- TASK -
Please find all lines containing "dropdown" in the listing below and copy them.

- DATASET EXTRACT -
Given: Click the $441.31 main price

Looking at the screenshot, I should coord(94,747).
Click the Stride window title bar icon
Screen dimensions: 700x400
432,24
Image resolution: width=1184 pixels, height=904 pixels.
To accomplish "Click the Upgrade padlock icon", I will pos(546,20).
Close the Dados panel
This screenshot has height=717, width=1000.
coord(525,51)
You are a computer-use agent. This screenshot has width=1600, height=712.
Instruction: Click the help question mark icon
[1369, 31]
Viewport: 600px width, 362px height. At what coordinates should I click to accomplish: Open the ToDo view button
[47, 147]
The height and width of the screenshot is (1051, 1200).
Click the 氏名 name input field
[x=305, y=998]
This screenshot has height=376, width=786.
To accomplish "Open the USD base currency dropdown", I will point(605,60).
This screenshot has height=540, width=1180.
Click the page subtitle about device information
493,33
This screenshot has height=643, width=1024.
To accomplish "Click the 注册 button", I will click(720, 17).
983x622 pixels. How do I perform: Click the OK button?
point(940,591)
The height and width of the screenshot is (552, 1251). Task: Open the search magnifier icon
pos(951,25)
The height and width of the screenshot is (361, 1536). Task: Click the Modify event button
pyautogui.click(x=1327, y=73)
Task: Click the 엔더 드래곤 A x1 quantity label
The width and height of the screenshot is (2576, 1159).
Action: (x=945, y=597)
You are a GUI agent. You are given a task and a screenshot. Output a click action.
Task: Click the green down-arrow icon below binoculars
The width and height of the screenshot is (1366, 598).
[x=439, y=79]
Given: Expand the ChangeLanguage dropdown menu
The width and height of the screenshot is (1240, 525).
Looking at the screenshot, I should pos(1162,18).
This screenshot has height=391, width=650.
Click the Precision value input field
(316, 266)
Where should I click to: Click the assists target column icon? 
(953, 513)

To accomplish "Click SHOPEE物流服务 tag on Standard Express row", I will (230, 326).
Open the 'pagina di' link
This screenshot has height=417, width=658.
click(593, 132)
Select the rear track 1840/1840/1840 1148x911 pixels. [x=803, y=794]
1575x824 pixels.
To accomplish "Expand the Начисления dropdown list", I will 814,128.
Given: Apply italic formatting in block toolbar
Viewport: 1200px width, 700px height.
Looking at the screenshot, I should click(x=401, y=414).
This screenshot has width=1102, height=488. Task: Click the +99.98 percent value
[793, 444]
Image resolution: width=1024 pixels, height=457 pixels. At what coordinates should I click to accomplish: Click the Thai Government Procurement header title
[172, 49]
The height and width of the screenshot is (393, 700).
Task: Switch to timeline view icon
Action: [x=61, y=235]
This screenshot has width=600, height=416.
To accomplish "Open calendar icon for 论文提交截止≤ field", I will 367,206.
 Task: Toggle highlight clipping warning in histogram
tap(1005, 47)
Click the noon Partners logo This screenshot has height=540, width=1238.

- RESULT OF THIS EXERCISE -
To accomplish "Open the USD base currency dropdown", I will point(605,60).
Given: Expand the ChangeLanguage dropdown menu
To accomplish "Expand the Начисления dropdown list", I will 814,128.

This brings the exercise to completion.